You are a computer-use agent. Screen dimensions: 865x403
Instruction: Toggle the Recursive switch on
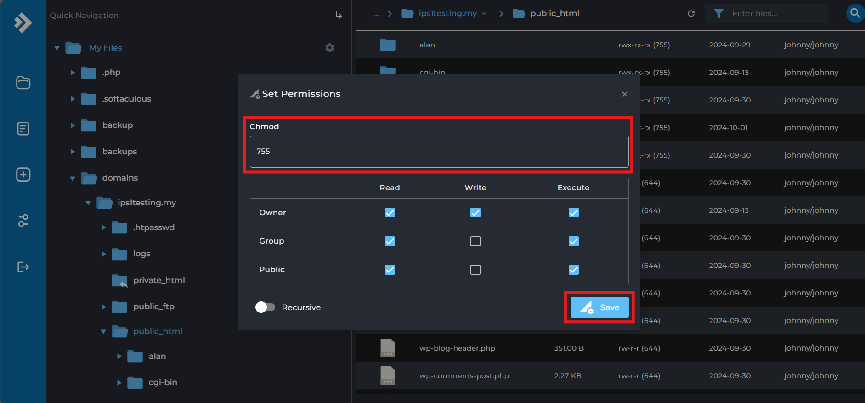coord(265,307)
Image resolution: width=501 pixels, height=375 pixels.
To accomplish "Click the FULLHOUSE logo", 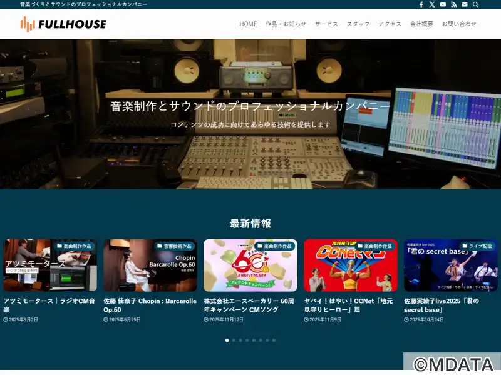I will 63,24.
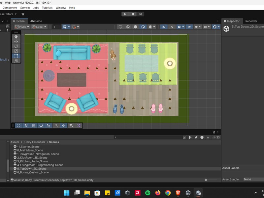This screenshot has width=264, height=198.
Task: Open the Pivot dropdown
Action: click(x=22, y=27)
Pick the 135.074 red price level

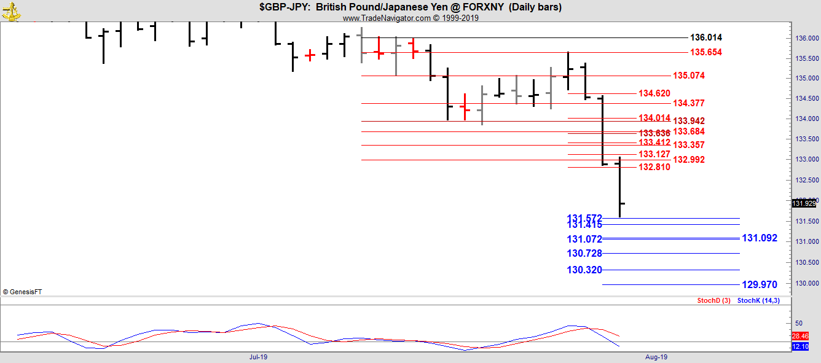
==
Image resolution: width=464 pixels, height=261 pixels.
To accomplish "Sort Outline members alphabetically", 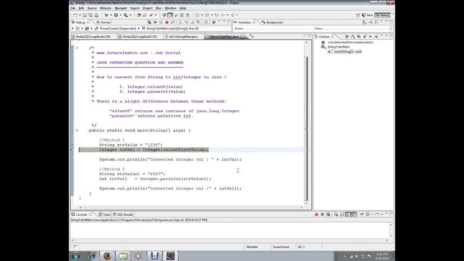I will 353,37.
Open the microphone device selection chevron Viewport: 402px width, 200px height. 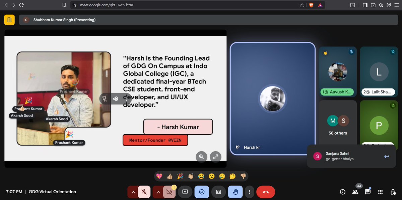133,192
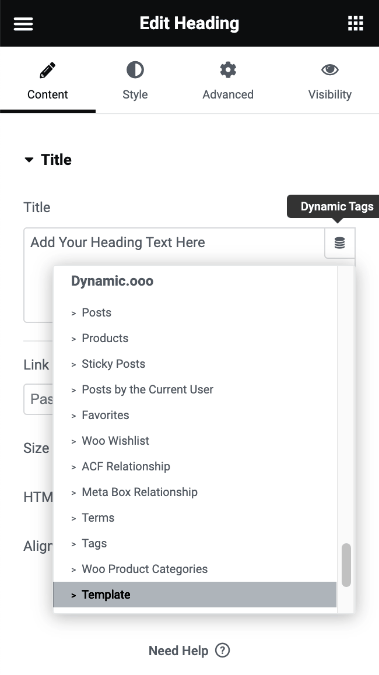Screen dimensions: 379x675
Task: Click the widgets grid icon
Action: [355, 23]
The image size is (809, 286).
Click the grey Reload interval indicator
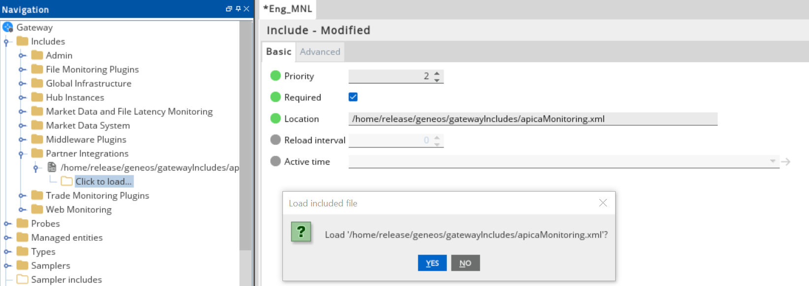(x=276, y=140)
==
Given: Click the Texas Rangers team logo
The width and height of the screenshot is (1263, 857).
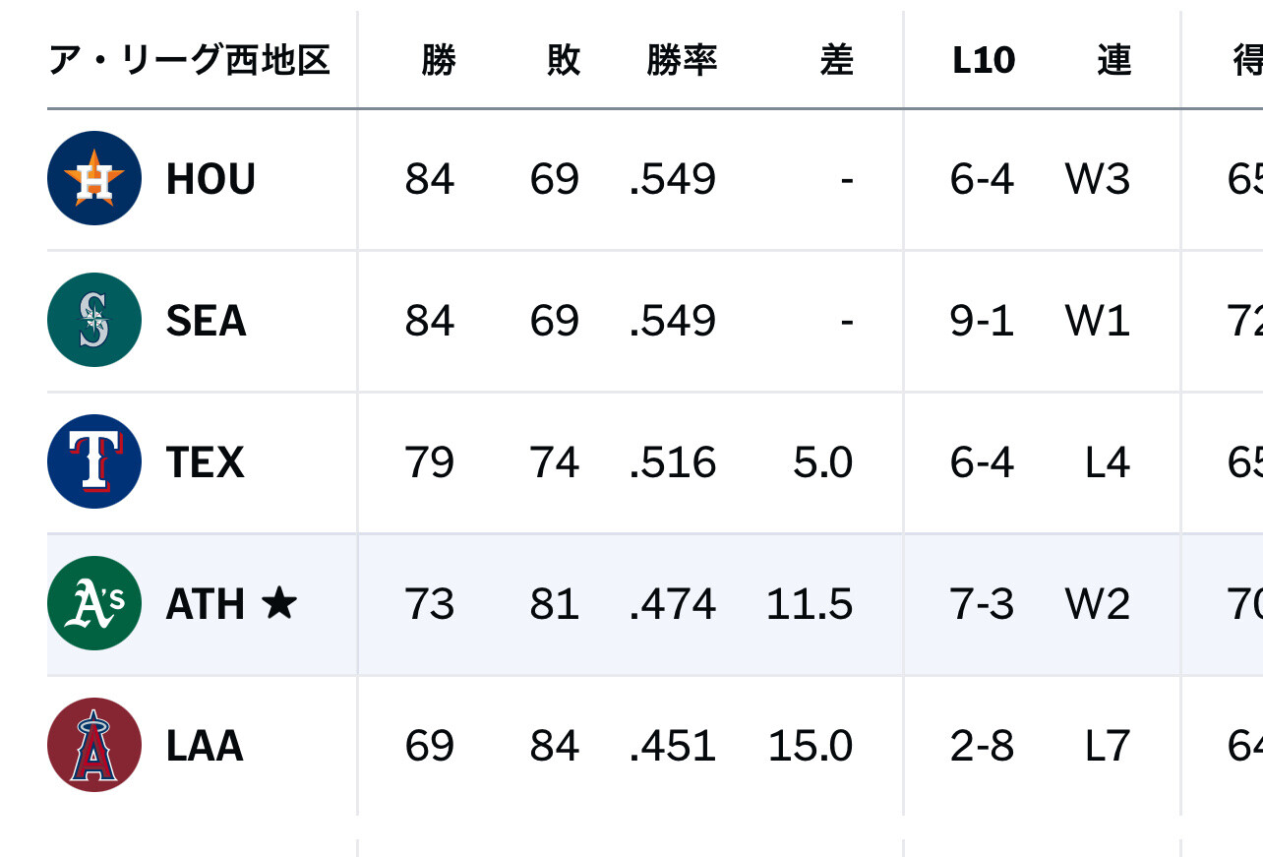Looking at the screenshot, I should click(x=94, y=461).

• _Work to complete_:
Whenever the word "resolution" shows up in a line of the entries, list that line.

• _Response to the exercise_:
Image resolution: width=501 pixels, height=375 pixels.
Image resolution: width=464 pixels, height=261 pixels.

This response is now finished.